Of course, there’s no ‘magic relativism’ going on here. For every notion of truth, and for every sentence (fully or partially specified as appropriate), there’s a fact of the matter about whether a statement is true, false, partly true, both true and false, neither true nor false, or something else.
Interesting. Sounds a bit like what I've read from Husserl. Of course you may think not and I could be incorrect as my knowledge is mostly passages inserted by other writers quoting Husserl. But my interpretation from such limited knowledge, is that he reflects on not so much what the literal words are, but about how the words can be interpreted, or differently interpreted. Of course Husserl wrote in German and for the life of me I find it difficult to interpret anyone I've read in German from Kant to Schleiermacher to Hegel into "logical" English. I find it extremely difficult sometimes making sense of English other than strictly literal which is probably a lack in me. I guess that's why I am partial to "inventing" adjective and adverbial forms or using existing ones in uncommon formulations because English (for me to comprehend) needs extreme preciseness. At least I need it to be precise, and my experience is that I easily misinterpret "half-sentences, etc." To tell the truth I generally write my outlines in koine (greek). I don't know quite know why, since English is my birth tongue but many an argument that I've ever witnessed is because people are actually meaning the same thing and arguing over their own imprecise interpretations that they do have substantive to argue. For instance; "Jimmy Carter had no understanding of how to make his policies understood by the American people." "Jimmy Carter was a terrible president." The first was trying to say why he thought Carter failed, but doesn't actually state a preference one way or the other for the policies. The latter stated his preference but not the why. But both agreed that Carter failed. I witnessed one shooting at the other simply out of miscomprehension of lazy and imprecise. usage of the language I, personally, am very wary of attempting to understand such impreciseness by English speakers because too often I've seen conflict arise when the interpreter of a statement may not interpret the speaker the way the speaker meant or the speaker may not interpret the interpreter's meaning of his own comment.

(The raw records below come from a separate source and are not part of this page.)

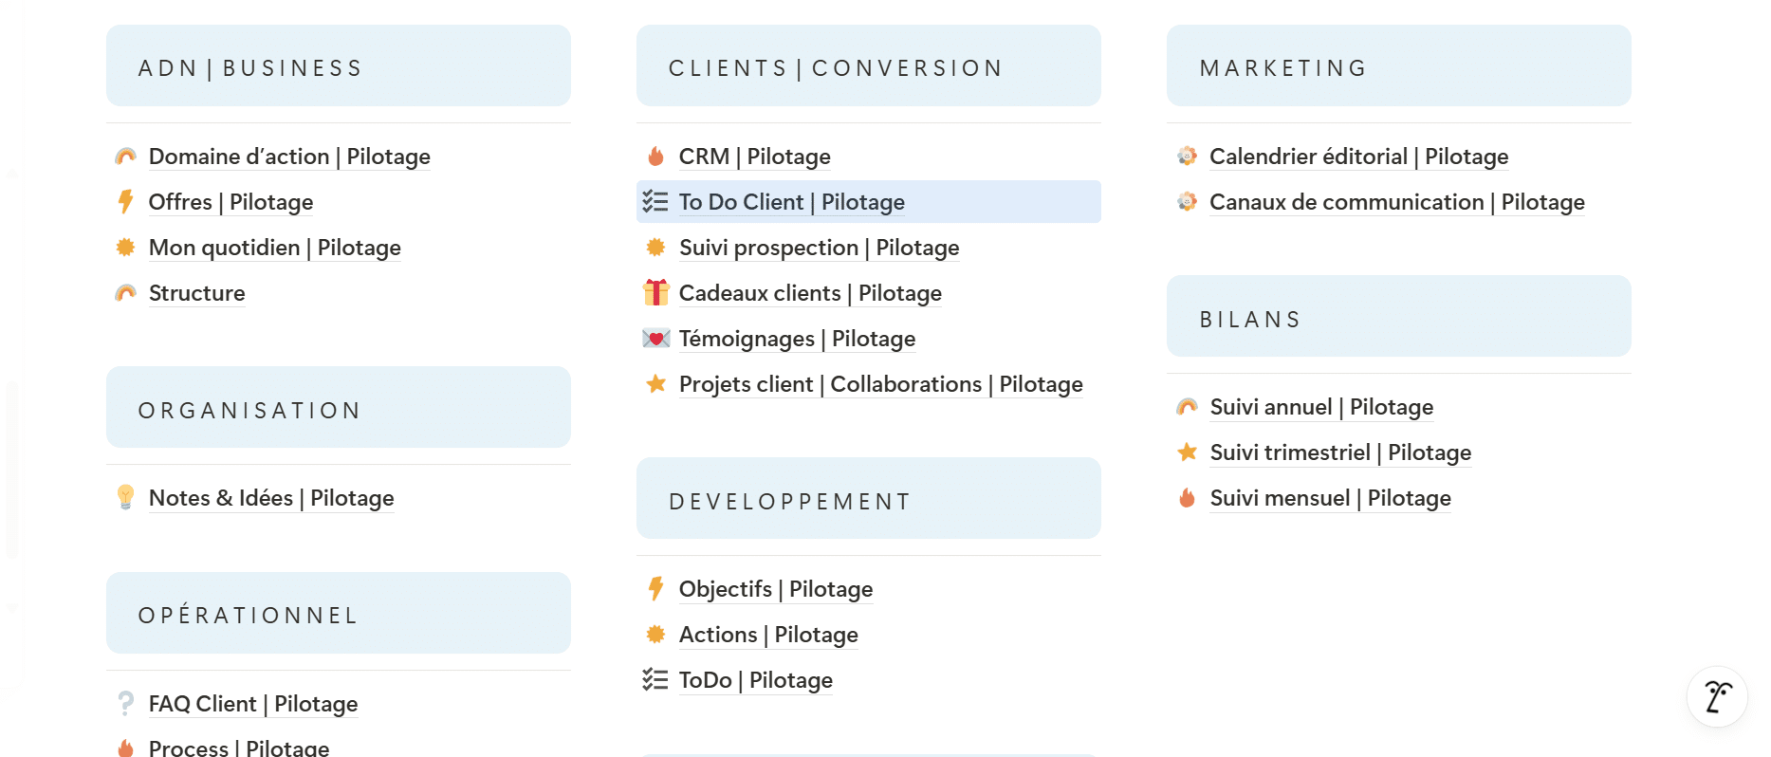Click the love letter icon beside Témoignages
1771x757 pixels.
655,339
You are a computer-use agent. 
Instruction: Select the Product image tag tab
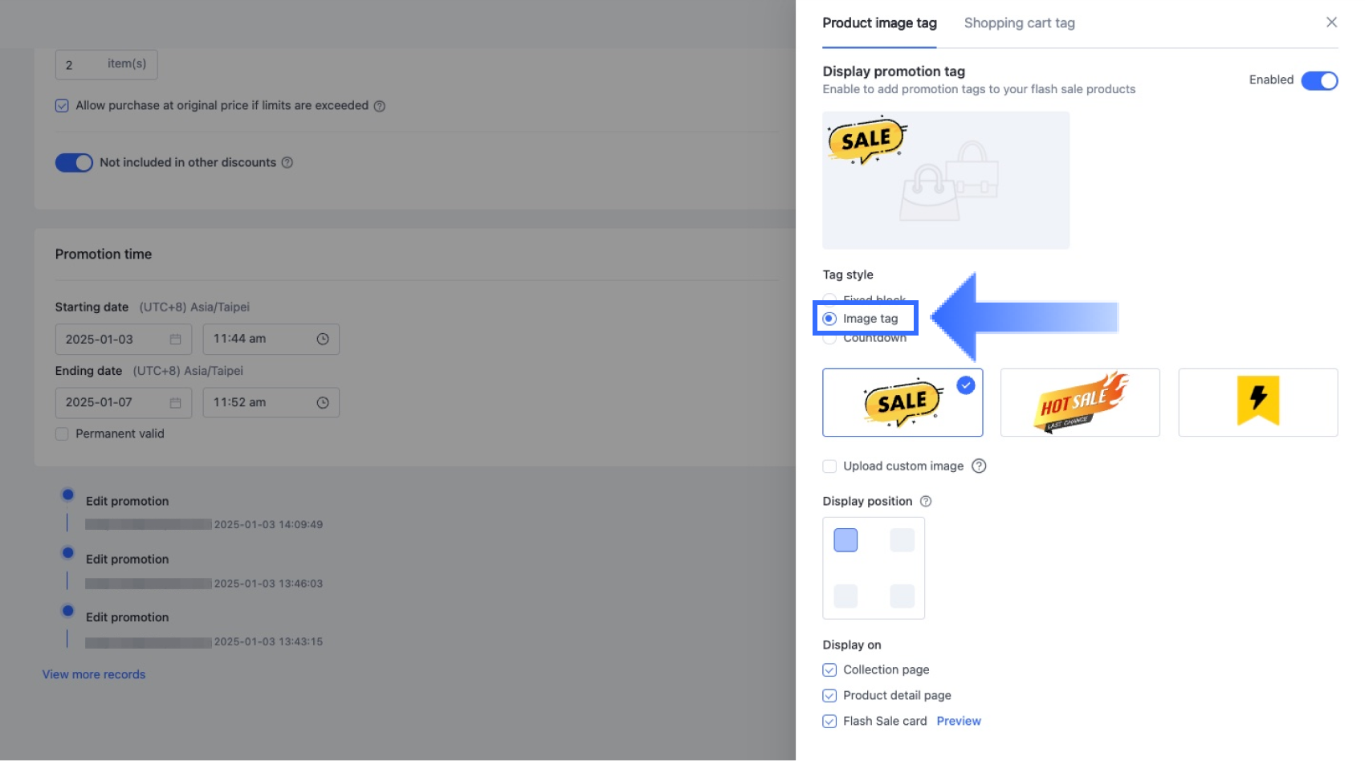(879, 23)
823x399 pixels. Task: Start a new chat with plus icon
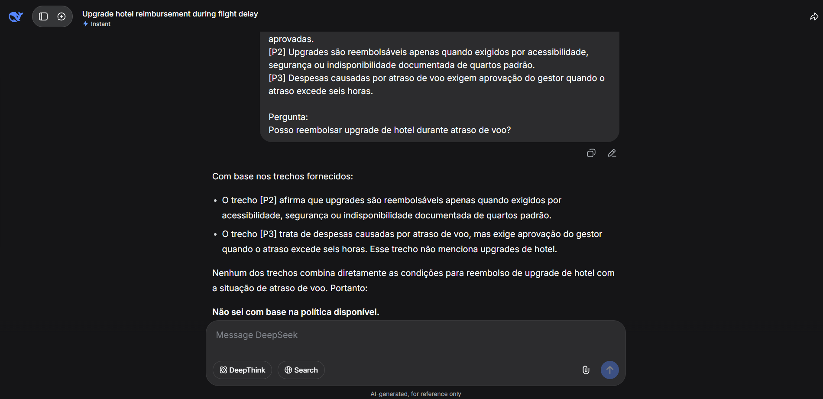(62, 16)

This may not create conflicts to the same degree in philosophical discussions of linguistics, but I can't tell you how many broken friendships I've witnessed over misinterpreting incomplete thoughts. English simply has too few inflections to be interpreted unless thoughts and statements are complete and leave as little as possible to being interpreted other than in the manner the speaker intended.
And I would think speakers would want to be precise to not be misinterpreted.
So to your illustration the man has left the room (but he's halfway in the doorway) I would be incapable of making sense of the statement he's left the room if he's halfway in the doorway. But I could make sense of man is half way through the doorway and is leaving the room.
Of course there is another way to interpret my reply---you could interpret my whine to mean that I'm on the lower end of language development skills, i.e. I'm too dumb to properly assume what they mean like all normal English speakers do.